There’s something about Zain

Keep hearing about Zain but have no idea why? It’s because everyone wants a piece of it, seemingly. Let Kipp give you a quick rundown of who, what and why.

January 13, 2011 3:14 by



When a colleague recently traveled to Kuwait for a conference, Kipp asked them how it was (Kipp has never been to Kuwait, as we are not allowed out of the office much, and rarely allowed to board aeroplanes. There was an… incident).

“Dull,” said our colleague. “There are is absolutely nothing happening in Kuwait, and they’re about ten years behind everywhere else.” Ouch.

But our colleague wasn’t exactly correct; there’s plenty going on in Kuwait, you just have to know where to look. For instance, like sharks circling a hunk of meat, all of the action right now can be found swirling around telecoms company Zain.

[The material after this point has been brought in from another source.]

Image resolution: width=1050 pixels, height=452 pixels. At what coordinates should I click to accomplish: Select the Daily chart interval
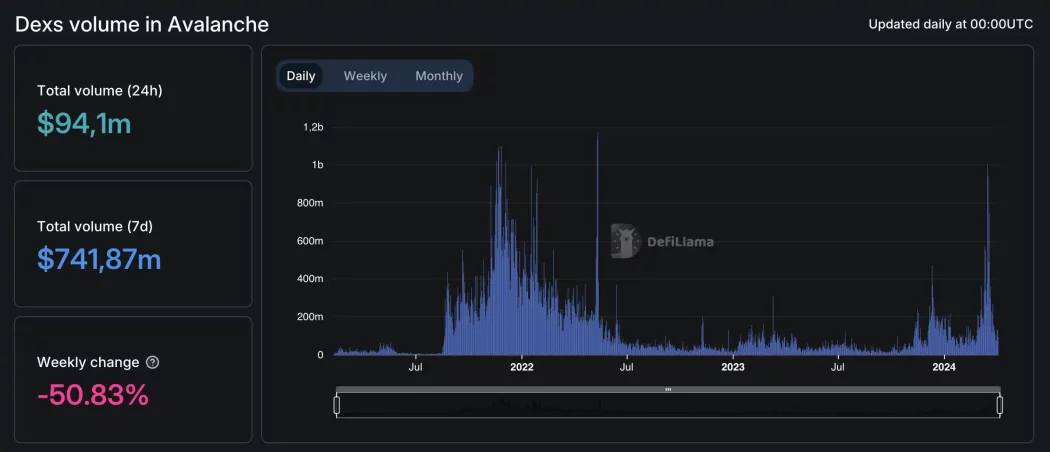(300, 76)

“Ah yes,” you say. “Zain. I keep reading about that, but never paid attention. What’s going on?” Well, this week it’s been reported that a company named Cukurova Holding is in talks to buy a hefty stake. But not so long ago Etisalat was making a move. So what is Zain, who wants it, how much will they pay?

What is it?

Zain Group used to be known as MTC back in the day, or the Mobile Telecommunications Company (yep, whoever named it was a creative chap). The company, which provided mobile telecommunications, if you can believe that, was founded in Kuwait in 1983. It was rebranded Zain in 2007, presumably to make it sound much cooler. The company has a commercial presence in Bahrain, Iraq, Jordan, Kuwait, Lebanon, Morocco, Saudi Arabia and Sudan, and can boast no fewer than 5,000 employees and more than 35 million customers.

Who wants it?

Suitor #1 is Cukurova Holding, the Turkish company behind Turkcell. It wants to buy 29.9 percent of the company for $7.89 billion. That values the company at 1.72 dinars a share.

Suitor #2 is everyone’s second favourite UAE telco, Etisalat. It launched an attempt to acquire 46 percent of Zain back in November in a deal that valued the Kuwaiti company at 1.7 dinars per share. The deal would be worth a whopping $11.7 billion total.

Why?

So why do these companies want it? Well, for one thing, it’s attainable. Zain is listed on the Kuwait Stock Exchange, and 100 percent of its shares are traded. Thirty five million customers across eight countries just waiting to be bought. Results for the first half of last year had revenues of $2.33 billion. Also, last year the company sold Zain Afric BV to Bharti Airtel Limited for more than $10 billion. So what we have is a successful business that operates in growing markets with a solid customer base and healthy financials, and it’s pretty much up for sale.